Down to the final line, return the records unchanged.

=== Available records ===
►
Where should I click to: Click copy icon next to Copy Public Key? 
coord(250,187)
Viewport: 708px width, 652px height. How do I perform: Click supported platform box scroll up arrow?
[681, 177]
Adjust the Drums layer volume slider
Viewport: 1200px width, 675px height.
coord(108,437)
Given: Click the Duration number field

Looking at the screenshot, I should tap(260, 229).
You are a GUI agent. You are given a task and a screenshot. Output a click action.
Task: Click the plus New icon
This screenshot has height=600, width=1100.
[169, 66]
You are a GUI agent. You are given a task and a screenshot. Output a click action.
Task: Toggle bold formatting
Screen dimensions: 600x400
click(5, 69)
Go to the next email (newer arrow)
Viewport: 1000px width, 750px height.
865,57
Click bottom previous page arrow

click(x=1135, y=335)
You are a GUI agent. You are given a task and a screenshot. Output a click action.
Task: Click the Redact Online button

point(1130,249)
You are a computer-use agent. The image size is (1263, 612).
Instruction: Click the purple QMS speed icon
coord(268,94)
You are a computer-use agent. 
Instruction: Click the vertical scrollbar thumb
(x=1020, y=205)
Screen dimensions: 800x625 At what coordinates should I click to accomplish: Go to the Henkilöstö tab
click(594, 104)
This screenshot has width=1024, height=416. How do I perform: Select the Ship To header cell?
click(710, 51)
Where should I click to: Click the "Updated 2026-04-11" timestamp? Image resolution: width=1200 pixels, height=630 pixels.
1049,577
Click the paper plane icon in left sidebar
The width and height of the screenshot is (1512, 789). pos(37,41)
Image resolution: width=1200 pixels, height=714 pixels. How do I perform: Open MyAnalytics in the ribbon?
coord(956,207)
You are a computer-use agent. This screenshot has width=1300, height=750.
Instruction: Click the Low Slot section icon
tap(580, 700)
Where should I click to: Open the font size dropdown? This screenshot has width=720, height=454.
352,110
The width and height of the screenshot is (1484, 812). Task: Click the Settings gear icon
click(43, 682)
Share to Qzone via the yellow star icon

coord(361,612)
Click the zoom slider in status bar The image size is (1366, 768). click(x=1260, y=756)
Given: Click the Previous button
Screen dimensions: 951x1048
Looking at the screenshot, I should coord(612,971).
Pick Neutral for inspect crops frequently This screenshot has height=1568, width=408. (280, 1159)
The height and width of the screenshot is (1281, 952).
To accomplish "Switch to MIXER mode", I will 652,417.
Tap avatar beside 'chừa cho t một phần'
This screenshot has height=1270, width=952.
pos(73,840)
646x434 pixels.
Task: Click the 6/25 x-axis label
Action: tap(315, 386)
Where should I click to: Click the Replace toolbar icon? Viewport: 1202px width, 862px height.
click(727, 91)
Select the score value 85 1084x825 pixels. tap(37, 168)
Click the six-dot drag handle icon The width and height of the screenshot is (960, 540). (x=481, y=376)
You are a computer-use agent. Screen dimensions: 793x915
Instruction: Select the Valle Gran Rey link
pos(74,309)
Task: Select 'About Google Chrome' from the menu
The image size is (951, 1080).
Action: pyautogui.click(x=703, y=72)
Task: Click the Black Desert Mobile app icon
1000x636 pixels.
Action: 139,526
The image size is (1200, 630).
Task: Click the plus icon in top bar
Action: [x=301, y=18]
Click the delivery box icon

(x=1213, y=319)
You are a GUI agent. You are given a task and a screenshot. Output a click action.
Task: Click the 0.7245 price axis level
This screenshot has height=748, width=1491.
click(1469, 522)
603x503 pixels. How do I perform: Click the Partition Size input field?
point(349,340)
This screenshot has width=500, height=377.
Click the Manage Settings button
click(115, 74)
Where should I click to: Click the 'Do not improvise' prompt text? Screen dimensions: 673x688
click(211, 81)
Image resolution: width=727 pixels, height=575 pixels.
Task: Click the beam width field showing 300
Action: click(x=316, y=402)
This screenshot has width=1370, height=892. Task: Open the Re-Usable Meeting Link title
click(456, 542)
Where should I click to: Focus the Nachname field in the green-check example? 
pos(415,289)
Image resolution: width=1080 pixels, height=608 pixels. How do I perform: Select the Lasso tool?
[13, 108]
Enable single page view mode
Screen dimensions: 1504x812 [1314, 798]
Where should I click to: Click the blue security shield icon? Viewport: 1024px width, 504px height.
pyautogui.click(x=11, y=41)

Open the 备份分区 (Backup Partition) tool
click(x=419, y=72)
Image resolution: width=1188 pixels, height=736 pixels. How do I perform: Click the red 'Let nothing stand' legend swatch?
◄
=== Written response ===
Where should I click to: Click copy icon next to Copy Public Key? 
coord(250,187)
Viewport: 708px width, 652px height. How do I perform: Click supported platform box scroll up arrow?
[681, 177]
Adjust the Drums layer volume slider
Viewport: 1200px width, 675px height.
coord(108,437)
Given: Click the Duration number field

Looking at the screenshot, I should tap(260, 229).
You are a GUI agent. You are given a task and a screenshot. Output a click action.
Task: Click the plus New icon
This screenshot has height=600, width=1100.
[169, 66]
You are a GUI agent. You are given a task and a screenshot. Output a click action.
Task: Toggle bold formatting
Screen dimensions: 600x400
click(5, 69)
Go to the next email (newer arrow)
Viewport: 1000px width, 750px height.
865,57
Click bottom previous page arrow

click(x=1135, y=335)
You are a GUI agent. You are given a task and a screenshot. Output a click action.
Task: Click the Redact Online button

point(1130,249)
You are a computer-use agent. The image size is (1263, 612).
Instruction: Click the purple QMS speed icon
coord(268,94)
You are a computer-use agent. 
Instruction: Click the vertical scrollbar thumb
(x=1020, y=205)
Screen dimensions: 800x625 At what coordinates should I click to accomplish: Go to the Henkilöstö tab
click(594, 104)
This screenshot has width=1024, height=416. How do I perform: Select the Ship To header cell?
click(710, 51)
Where should I click to: Click the "Updated 2026-04-11" timestamp? Image resolution: width=1200 pixels, height=630 pixels.
1049,577
Click the paper plane icon in left sidebar
The width and height of the screenshot is (1512, 789). pos(37,41)
Image resolution: width=1200 pixels, height=714 pixels. How do I perform: Open MyAnalytics in the ribbon?
coord(956,207)
You are a computer-use agent. This screenshot has width=1300, height=750.
Instruction: Click the Low Slot section icon
tap(580, 700)
Where should I click to: Open the font size dropdown? This screenshot has width=720, height=454.
352,110
The width and height of the screenshot is (1484, 812). Task: Click the Settings gear icon
click(43, 682)
Share to Qzone via the yellow star icon

coord(361,612)
Click the zoom slider in status bar The image size is (1366, 768). click(x=1260, y=756)
Given: Click the Previous button
Screen dimensions: 951x1048
Looking at the screenshot, I should coord(612,971).
Pick Neutral for inspect crops frequently This screenshot has height=1568, width=408. (280, 1159)
The height and width of the screenshot is (1281, 952).
To accomplish "Switch to MIXER mode", I will 652,417.
Tap avatar beside 'chừa cho t một phần'
This screenshot has height=1270, width=952.
pos(73,840)
646x434 pixels.
Task: Click the 6/25 x-axis label
Action: tap(315, 386)
Where should I click to: Click the Replace toolbar icon? Viewport: 1202px width, 862px height.
click(727, 91)
Select the score value 85 1084x825 pixels. tap(37, 168)
Click the six-dot drag handle icon The width and height of the screenshot is (960, 540). (x=481, y=376)
You are a computer-use agent. Screen dimensions: 793x915
Instruction: Select the Valle Gran Rey link
pos(74,309)
Task: Select 'About Google Chrome' from the menu
The image size is (951, 1080).
Action: pyautogui.click(x=703, y=72)
Task: Click the Black Desert Mobile app icon
1000x636 pixels.
Action: 139,526
The image size is (1200, 630).
Task: Click the plus icon in top bar
Action: [x=301, y=18]
Click the delivery box icon

(x=1213, y=319)
You are a GUI agent. You are given a task and a screenshot. Output a click action.
Task: Click the 0.7245 price axis level
This screenshot has height=748, width=1491.
click(1469, 522)
603x503 pixels. How do I perform: Click the Partition Size input field?
point(349,340)
This screenshot has width=500, height=377.
Click the Manage Settings button
click(115, 74)
Where should I click to: Click the 'Do not improvise' prompt text? Screen dimensions: 673x688
click(211, 81)
Image resolution: width=727 pixels, height=575 pixels.
Task: Click the beam width field showing 300
Action: click(x=316, y=402)
This screenshot has width=1370, height=892. Task: Open the Re-Usable Meeting Link title
click(456, 542)
Where should I click to: Focus the Nachname field in the green-check example? 
pos(415,289)
Image resolution: width=1080 pixels, height=608 pixels. How do I perform: Select the Lasso tool?
[13, 108]
Enable single page view mode
Screen dimensions: 1504x812 [1314, 798]
Where should I click to: Click the blue security shield icon? Viewport: 1024px width, 504px height.
pyautogui.click(x=11, y=41)

Open the 备份分区 (Backup Partition) tool
click(x=419, y=72)
Image resolution: width=1188 pixels, height=736 pixels. How do I perform: Click the red 'Let nothing stand' legend swatch?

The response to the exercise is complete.